Summary
Large Language Models (LLMs) revolutionized human-computer interaction, by making complex knowledge accessible through natural language, bridging the gap between humans and machines. Current multimodal models (MLLMs) still fall short when it comes to real-world awareness. They often lack an understanding when and where something is happening – critical elements essential for interacting reliably with the real world. That’s why we’re building REACT: a fine-tuned MLLM designed to understand spatial and temporal context by analyzing video and sensor data. Our goal is to enable machines to follow and understand complex human instructions in dynamic environments.

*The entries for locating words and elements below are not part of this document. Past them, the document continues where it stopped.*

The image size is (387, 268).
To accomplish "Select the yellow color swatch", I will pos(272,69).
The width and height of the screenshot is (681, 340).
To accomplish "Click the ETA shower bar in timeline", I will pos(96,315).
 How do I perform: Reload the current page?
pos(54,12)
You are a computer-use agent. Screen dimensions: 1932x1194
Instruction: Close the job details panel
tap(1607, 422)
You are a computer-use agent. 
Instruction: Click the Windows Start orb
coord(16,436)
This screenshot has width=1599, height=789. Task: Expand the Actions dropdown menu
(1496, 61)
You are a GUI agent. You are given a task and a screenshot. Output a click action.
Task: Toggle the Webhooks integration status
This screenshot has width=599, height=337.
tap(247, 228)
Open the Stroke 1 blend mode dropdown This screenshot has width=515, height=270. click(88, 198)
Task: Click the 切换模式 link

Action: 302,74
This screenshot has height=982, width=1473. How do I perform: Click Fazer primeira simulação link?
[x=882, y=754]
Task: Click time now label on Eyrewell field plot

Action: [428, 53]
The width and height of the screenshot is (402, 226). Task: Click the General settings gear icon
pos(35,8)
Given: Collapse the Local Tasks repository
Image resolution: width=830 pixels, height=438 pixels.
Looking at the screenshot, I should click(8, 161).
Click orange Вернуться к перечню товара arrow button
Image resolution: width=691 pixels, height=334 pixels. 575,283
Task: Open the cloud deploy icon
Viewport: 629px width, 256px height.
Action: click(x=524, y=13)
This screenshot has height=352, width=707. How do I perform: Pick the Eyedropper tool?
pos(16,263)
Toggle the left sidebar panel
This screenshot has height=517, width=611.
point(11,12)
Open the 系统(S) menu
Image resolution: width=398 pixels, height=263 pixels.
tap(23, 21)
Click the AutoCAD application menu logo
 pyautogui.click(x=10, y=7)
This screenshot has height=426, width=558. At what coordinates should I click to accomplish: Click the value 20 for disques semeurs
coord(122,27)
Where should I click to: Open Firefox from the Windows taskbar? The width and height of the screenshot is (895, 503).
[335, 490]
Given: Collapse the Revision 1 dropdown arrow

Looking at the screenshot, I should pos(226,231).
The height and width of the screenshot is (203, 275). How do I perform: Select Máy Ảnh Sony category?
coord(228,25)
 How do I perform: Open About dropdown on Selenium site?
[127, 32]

We’re putting REACT to the test with a real-world scenario: a mobile robot that takes a coffee order directly from a person, operates the coffee machine, and serves the drink – even as conditions around it change. By combining cutting-edge AI with real-time contextual understanding, REACT takes human-machine interaction to the next level.
Goals
Spatiotemporal Contextualization
Fine-tuning MLLMs to interpret spatiotemporal sequences from multimodal inputs.
Real-Time Reasoning
Enabling fast, context-aware decision-making in dynamic environments.
Grounded Instruction Following
Translating natural language into executable steps tied to the environment.
Sensor + Video Fusion
Integrating first- and third-person video with real-world sensor data for richer scene understanding.
Autonomous Task Execution
Demonstrating end-to-end autonomy in a physical human-interaction scenario.